Streaming live logs to the browser without WebSockets
how to push log lines to a browser in real time when WebSockets are blocked, and the four mechanisms that work instead
Every internal tool eventually grows a live-logs tab, and someone opens it expecting lines to scroll in real time. Most reach for WebSockets first. A WebSocket is a persistent two-way connection that runs over a single TCP connection (TCP, Transmission Control Protocol, is the reliable byte-stream channel underneath HTTP). It works until traffic crosses an intermediary that strips a header the WebSocket needs, and then the connection fails with HTTP status 504 (Gateway Timeout: an intermediary gave up waiting for a usable response) every 30 seconds.

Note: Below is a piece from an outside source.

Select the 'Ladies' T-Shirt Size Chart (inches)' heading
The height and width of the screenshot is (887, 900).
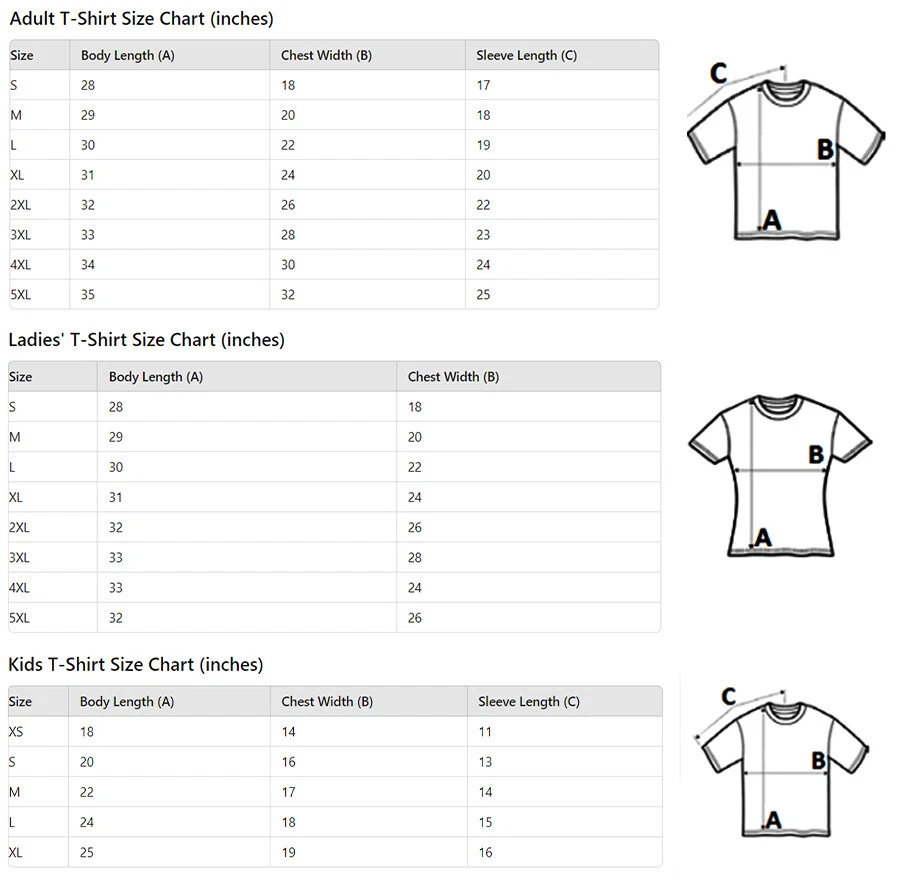tap(147, 340)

I use "transport" to mean the wire mechanism: how bytes travel between server and browser.
The running example is a log-tailing service I will call tailroom. Its input is bursty: a quiet baseline, then spikes when one process dumps a few thousand lines in a couple of seconds. A user opens a job page and wants to see lines as they are produced, ideally with under a second of delay (that delay is the latency), and wants the page to keep up.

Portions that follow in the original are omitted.